Subsections

3.11 Load Balancing

Charm++ supports Load Balancing, enabled by the fact there are a large number of chares or chare-array-elements typically available to map to existing processors, and that they can be migrated at runtime.

Many parallel applications, especially physical simulations, are iterative in nature. They may contain a series of time-steps, and/or iterative solvers that run to convergence. For such computations, typically, the heuristic principle that we call "principle of persistence" holds: the computational loads and communication patterns between objects (chares) tend to persist over time, even in dynamic applications. In such cases, recent past is a good predictor of near future. Measurement-based chare migration strategies are useful in this context. Currently these apply to chare-array elements, but they may be extended to chares in the future.

For applications without such iterative structure, or with iterative structure but without the predictability (i.e. where the principle of persistence does not apply), Charm++ supports "seed balancers" that move seeds for new chares among processors (possibly repeatedly) to achieve load balance. These strategies are currently available for both chares and chare-arrays. Seed balancers were the original load balancers provided in Charm since the late '80s. They are extremely useful for state-space search applications, and are also useful in other computations, as well as in conjunction with migration strategies.

For iterative computations when there is a correlation between iterations/steps but either it is not strong or the machine environment is not predictable (noise due to OS interrupts on small time steps, or time-shared desk-top machines), one can use a combination of the two kinds of strategies. The base-line load balancing is provided by migration strategies; But in each iteration one also spawns off work in the form of chares that can run on any processor. The seed balancer will handle such work as it arises.

3.11.1 Measurement-based Object Migration Strategies

In CHARM++, objects(except groups, nodegroups) can migrate from processor to processor at run-time. Object migration can potentially improve the performance of the parallel program by migrating objects from overloaded processors to underloaded ones.

CHARM++ implements a generic, measurement-based load balancing framework which automatically instruments all CHARM++ objects, collects computation load and communication structure during execution and stores them into a load balancing database. CHARM++ then provides a collection of load balancing strategies whose job is to decide on a new mapping of objects to processors based on the information from the database. Such measurement based strategies are efficient when we can reasonably assume that objects in CHARM++ application tend to exhibit temporal correlation in their computation and communication patterns, i.e. future can be to some extent predicted using the historical measurement data, allowing effective measurement-based load balancing without application-specific knowledge.
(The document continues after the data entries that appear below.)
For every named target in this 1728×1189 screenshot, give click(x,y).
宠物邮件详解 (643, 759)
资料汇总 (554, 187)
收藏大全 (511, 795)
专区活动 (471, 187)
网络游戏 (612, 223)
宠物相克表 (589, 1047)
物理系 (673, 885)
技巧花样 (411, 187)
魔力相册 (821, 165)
Here are the two terms often used in CHARM++ load balancing framework:

3.11.2 Available Load Balancing Strategies

Load balancing can be performed in either a centralized, fully distributed or hierarchical (or hybrid) fashion.
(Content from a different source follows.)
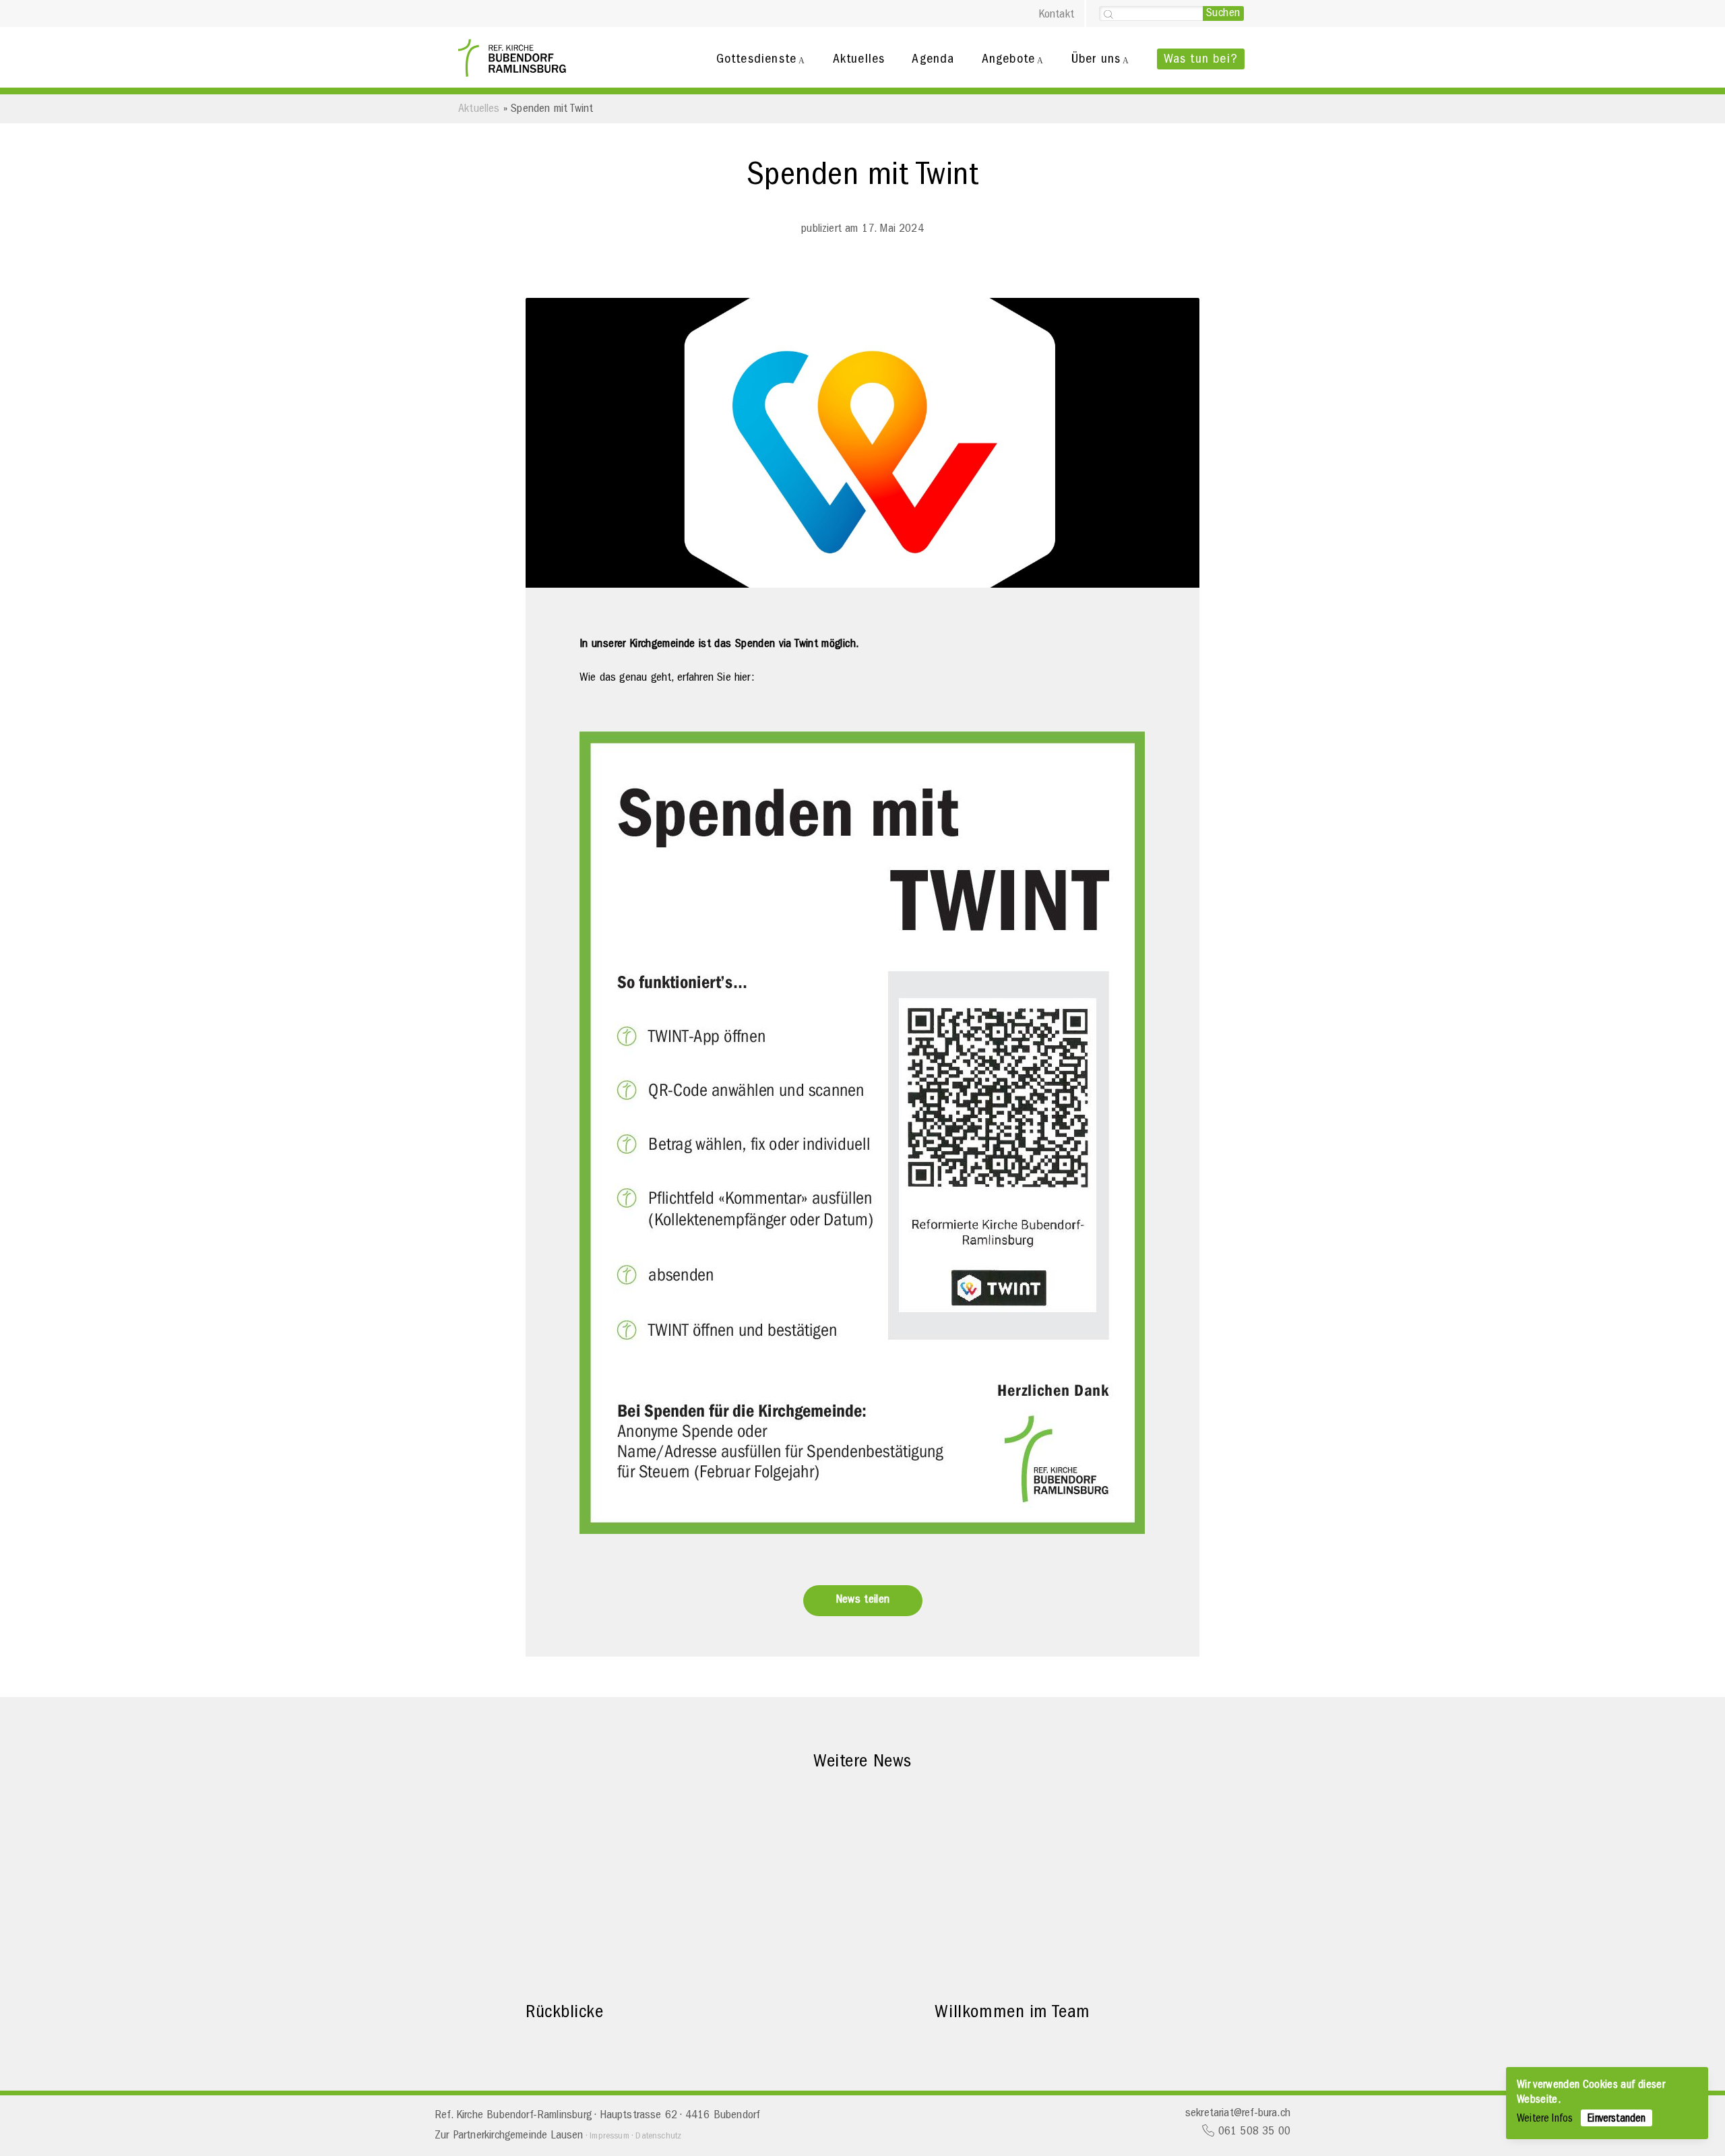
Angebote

In centralized approaches, the entire machine's load and communication structure are accumulated to a single point, typically processor 0, followed by a decision making process to determine the new distribution of CHARM++ objects. Centralized load balancing requires synchronization which may incur an overhead and delay. However, due to the fact that the decision process has a high degree of the knowledge about the entire machine, it tends to be more accurate.

In distributed approaches, machine states are only exchanged among neighboring processors. There is no global synchronization. However, they will not, in general, provide an immediate restoration for load balance - the process is iterated until the load balance can be achieved.
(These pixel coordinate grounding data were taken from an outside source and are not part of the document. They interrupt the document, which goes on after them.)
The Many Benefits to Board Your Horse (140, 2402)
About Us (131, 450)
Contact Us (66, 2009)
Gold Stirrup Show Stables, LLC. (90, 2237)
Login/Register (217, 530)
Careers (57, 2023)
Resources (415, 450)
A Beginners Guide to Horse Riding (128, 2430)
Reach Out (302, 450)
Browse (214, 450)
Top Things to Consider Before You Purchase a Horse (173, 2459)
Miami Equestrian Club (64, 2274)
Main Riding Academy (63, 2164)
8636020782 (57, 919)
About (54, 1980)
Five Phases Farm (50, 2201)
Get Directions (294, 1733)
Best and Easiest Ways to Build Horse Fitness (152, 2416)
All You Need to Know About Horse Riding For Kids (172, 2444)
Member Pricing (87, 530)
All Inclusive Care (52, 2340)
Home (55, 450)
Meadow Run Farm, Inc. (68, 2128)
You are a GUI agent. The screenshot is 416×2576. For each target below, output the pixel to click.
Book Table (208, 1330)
In hierarchical approaches, processors are divided into independent autonomous sets of processor groups and these groups are organized in hierarchies, therefore decentralizing the load balancing task. Hybrid strategies are used to load balancing load on processors inside each processor group, and processors across groups in a hierarchical fashion.

Listed below are some of the available nontrivial centralized load balancers and their brief descriptions:

Listed below are the distributed load balancers:

User can choose any load balancing strategy he or she thinks is good for the application. The compiler and run-time options are described in section 3.11.6.

3.11.3 Load Balancing Chare Arrays

Load balancing framework is well integrated with Chare array implementation - when a chare array is created, it automatically registers its elements with the load balancing framework. The instrumentation of compute time (wall/cpu time) and communication pattern are done automatically and APIs are provided for users to trigger the load balancing.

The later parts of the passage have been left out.